Instituto y una reacción que ilusiona a futuro
Empate en Caballito. Después de un flojo primer tiempo, la Gloria tuvo un rendimiento interesante en el complemento e igualó 1-1 con Ferro.
El Instituto que al cierre del primer tiempo perdía 1-0 con Ferro fue el mismo que hasta aquí había enhebrado más decepciones que alegrías en el torneo de la Primera B Nacional. Rígido, posicional, mal con la pelota, impotente para generar juego y para atacar, dejó un mensaje inquietante no bien se hundió en el vestuario para el intervalo: no había ningún futuro posible jugando de esta pobre manera.
Había que cambiar la actitud y el fútbol. Y como ese cambio indispensable llegó en la segunda etapa por ambas vías, la Gloria jugó mucho mejor, empató 1-1 y al final, hasta tuvo oportunidades como para llevarse la victoria anoche del viejo estadio de madera de Caballito.
Más allá de que siempre vale sumar cuando se sale lejos de Alta Córdoba, la igualdad convenció acaso más que el angustioso triunfo del lunes contra Huracán.

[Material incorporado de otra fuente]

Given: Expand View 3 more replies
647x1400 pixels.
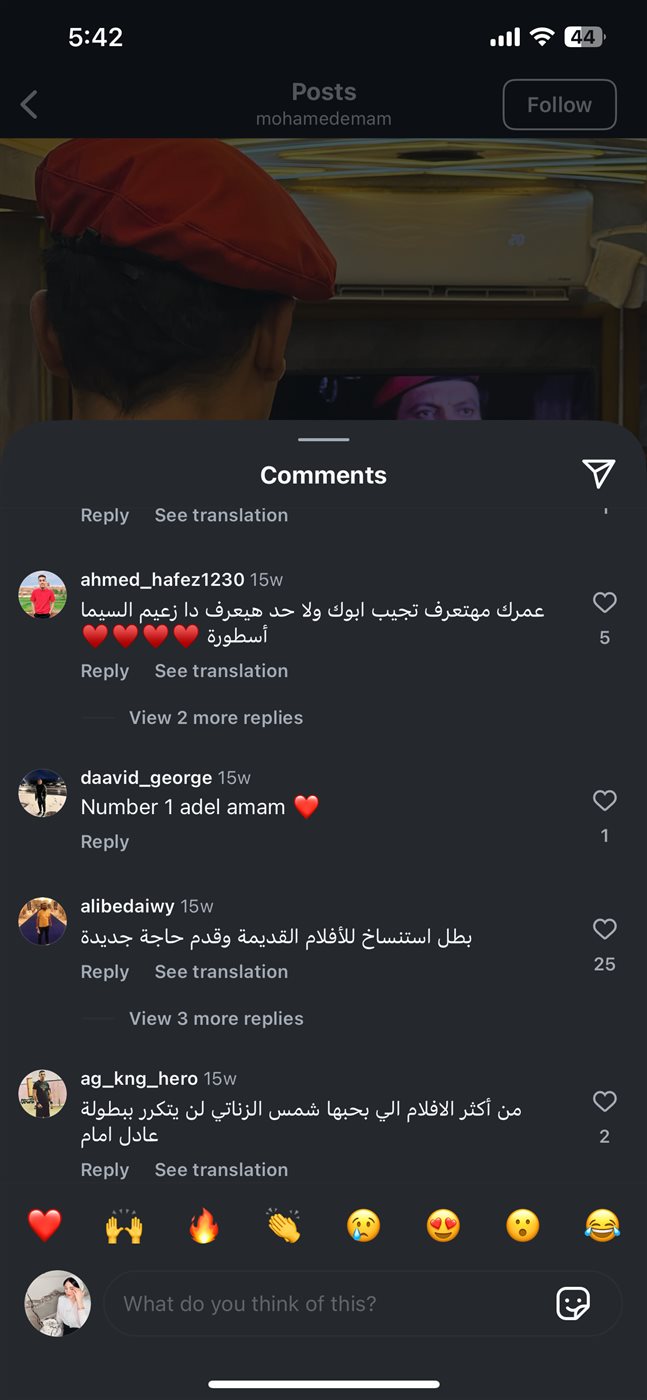Looking at the screenshot, I should (x=216, y=1018).
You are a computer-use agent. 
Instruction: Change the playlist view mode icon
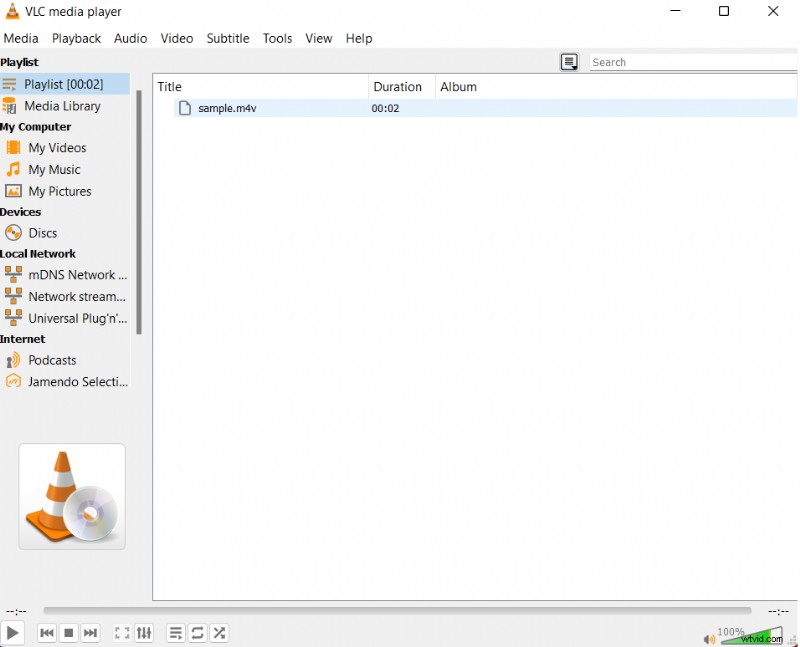pos(569,62)
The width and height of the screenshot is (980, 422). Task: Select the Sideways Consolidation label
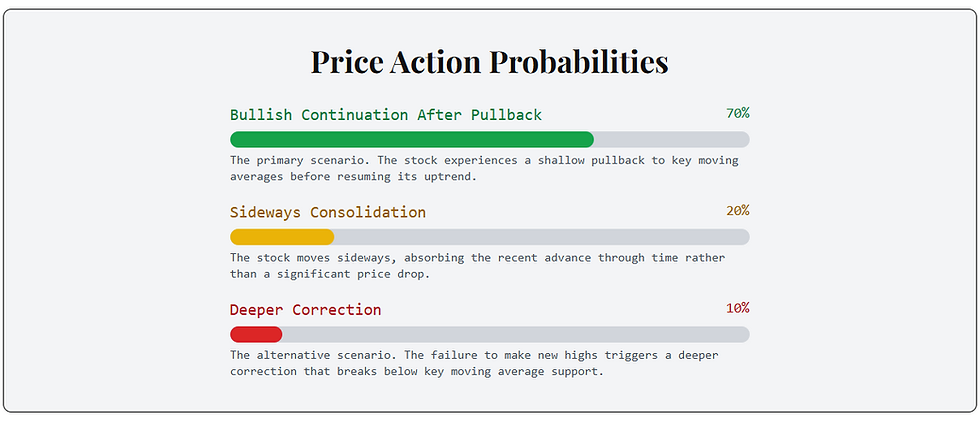(328, 213)
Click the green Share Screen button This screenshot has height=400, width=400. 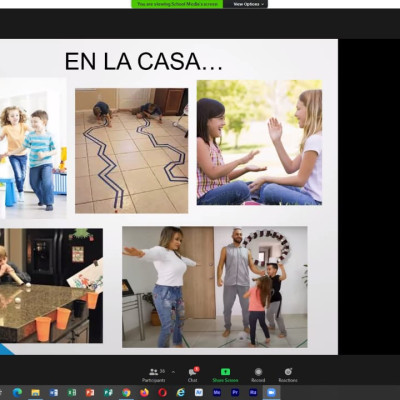coord(225,375)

Al Globo de Parque Patricios se le ganó casi en la última pelota del partido y jugando mal en todo el encuentro. En cambio, con Ferro se empató pero mostrando un repunte con la pelota y en el desempeño de algunas individualidades (Gonzalo Piermarteri, Maximiliano Correa, Federico Vismara) que permite esperar con mesurado optimismo el encuentro de la próxima fecha ante Banfield y todo lo que aún queda por jugar en el campeonato.
Con dos caras
“Somos un equipo muy ciclotímico y espero que no nos vuelva a suceder. En un campeonato tan parejo y competitivo, no podemos dar un tiempo de ventaja”, dijo Raúl Damiani.
El capitán de Instituto reconoció que en esos 45 minutos iniciales, después del prematuro gol de Marcelo Berza (ex zaguero de Belgrano), el equipo había jugado mal. “Estuvimos muy imprecisos con la pelota en el medio, la perdimos demasiado. Después mejoramos mucho el juego y creo que si hubiéramos estado más tranquilos en los últimos metros, nos hubiéramos llevado los tres puntos”, expresó el lateral derecho.

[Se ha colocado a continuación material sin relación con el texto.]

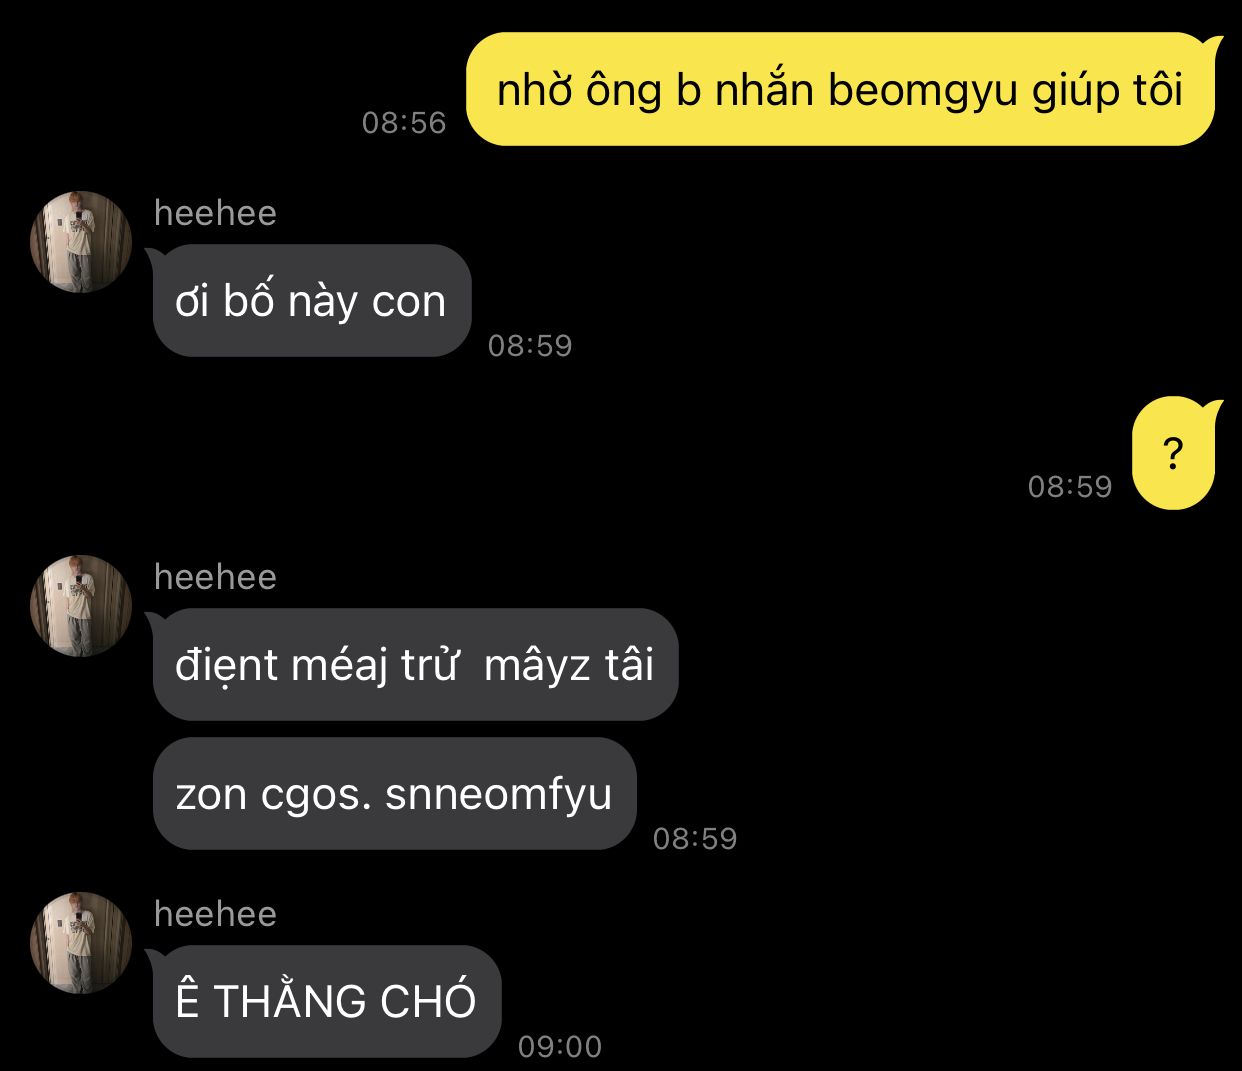1242x1071 pixels.
Task: Click the word "snneomfyu" in the gray bubble
Action: [x=499, y=795]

Para el técnico Darío Franco, esa rebeldía que mostró el equipo para sacar la cabeza de un momento difícil fue lo mejor que anoche mostró la Gloria. "Me voy contento por la reacción que tuvo el grupo, que no se cayó y que intentó en todo momento, aún cuando las cosas no salían. Si en el segundo tiempo reforzaron el juego, es porque lo pueden seguir haciendo. Ahora tendrán que convencerse de que lo deben hacer desde el comienzo", señaló el entrenador.
A la hora del primer análisis de lo que pasó en la cancha, Franco opinó: “Entramos pasivos y nos anotaron en una desatención en un corner, pero en el cierre del primer tiempo emparejamos el desarrollo del juego. En el segundo tiempo fuimos superiores en el juego y en las situaciones y en el balance general, creo que merecimos haber ganado”.
Los caminos han quedado señalados. Es mucho el terreno que la “Gloria” perdió jugando como lo hizo en el primer tiempo. Pero mucho más es el que puede recuperar si la levantada de la segunda etapa se sostiene en los próximos partidos.
Hay reservas morales y futbolísticas para hacerlo. Y el 1-1 de anoche ante Ferro fue la mejor demostración de que, más allá de los remezones de la crisis política que sacude al club, Instituto no está entregado. Y puede (y quiere) seguir dando pelea.